Leaving out the pictures, print exactly the lines from the one holding "You are a GUI" to the last line of the entries below, both included, and nothing more.

Data excerpts:
::::
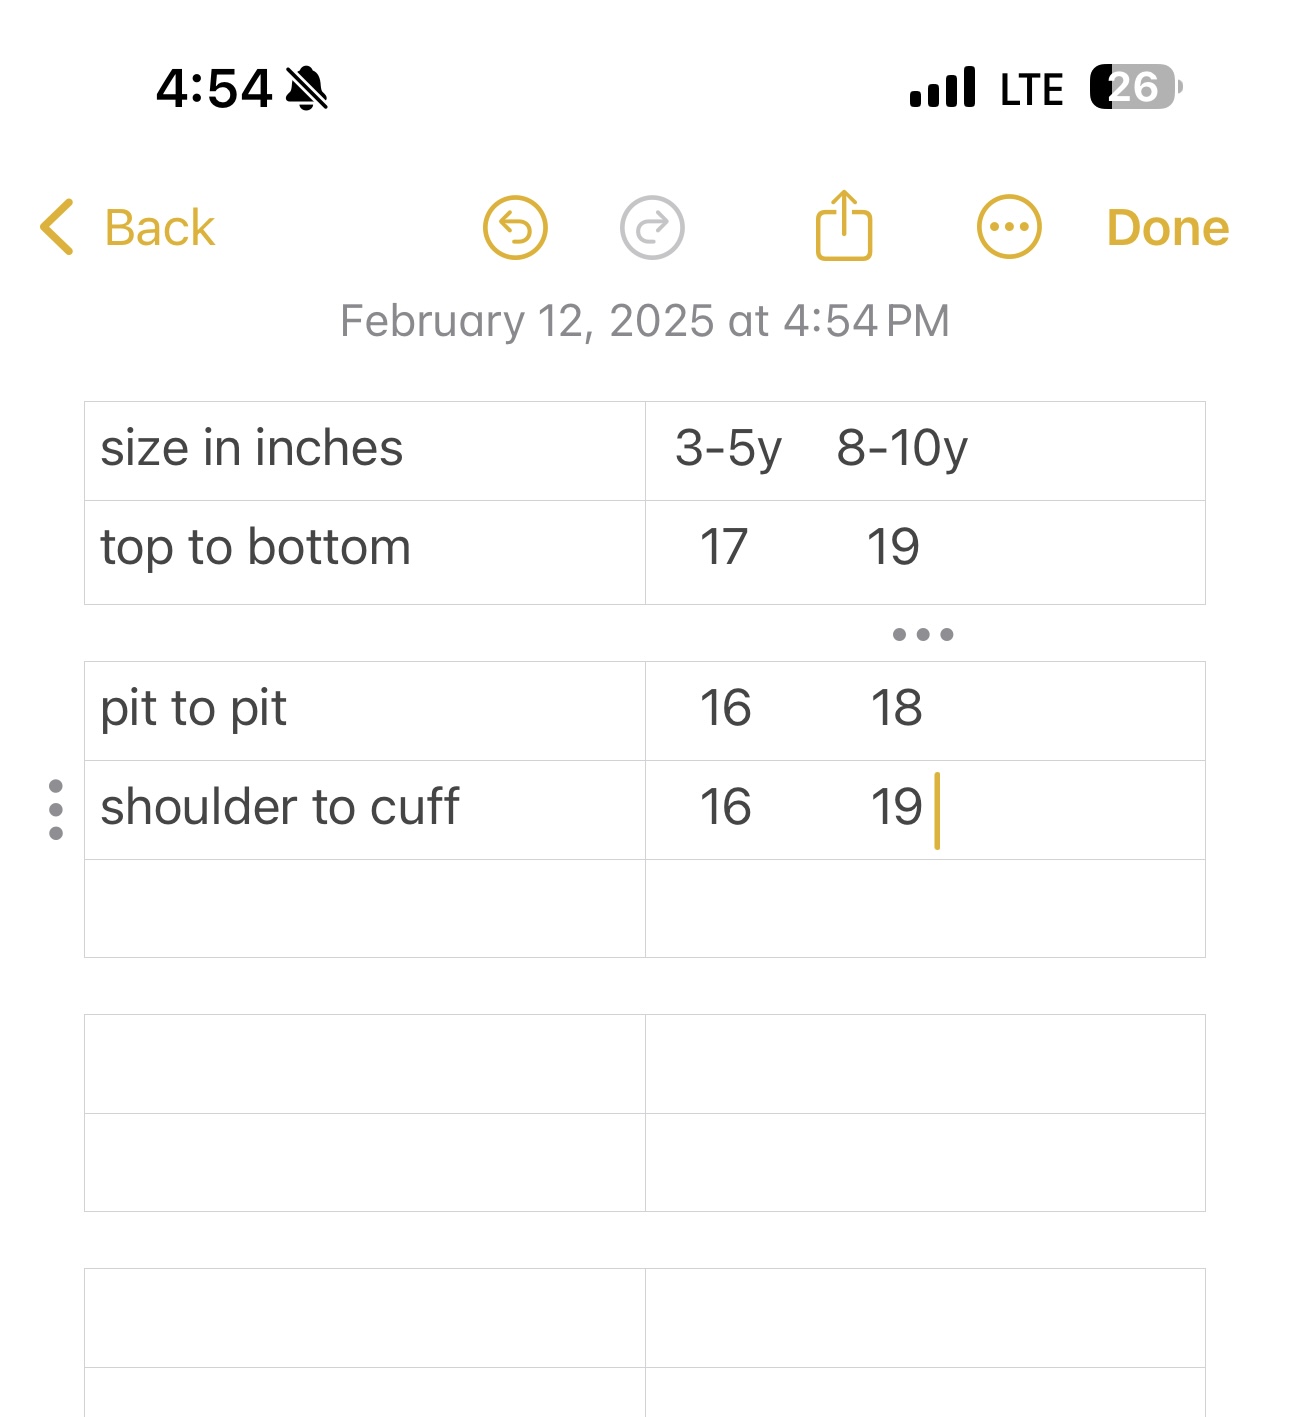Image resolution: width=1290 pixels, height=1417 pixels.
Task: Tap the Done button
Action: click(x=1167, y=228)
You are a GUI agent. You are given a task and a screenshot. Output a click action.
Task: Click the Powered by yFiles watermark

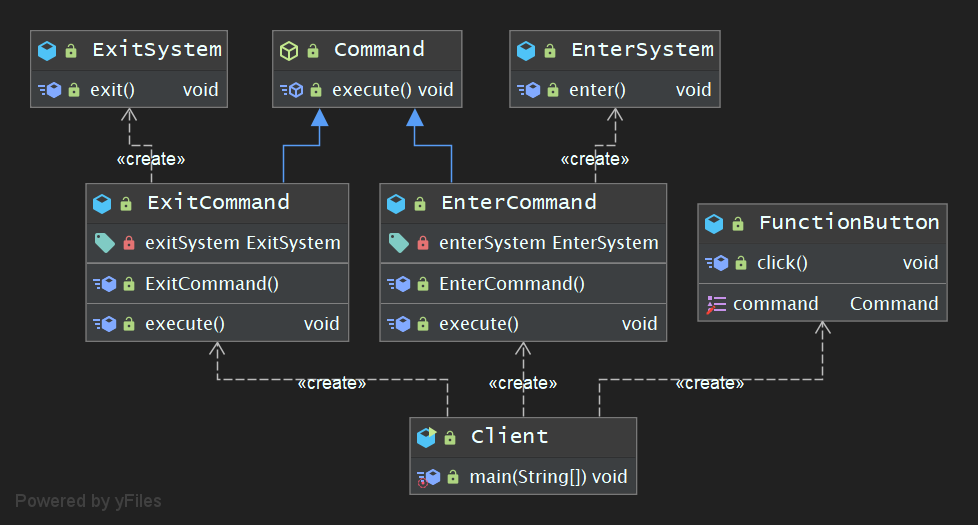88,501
::::
Task response -
You are a GUI agent. You are given a task and a screenshot. Output a click action.
Task: Click the Powered by yFiles watermark

88,501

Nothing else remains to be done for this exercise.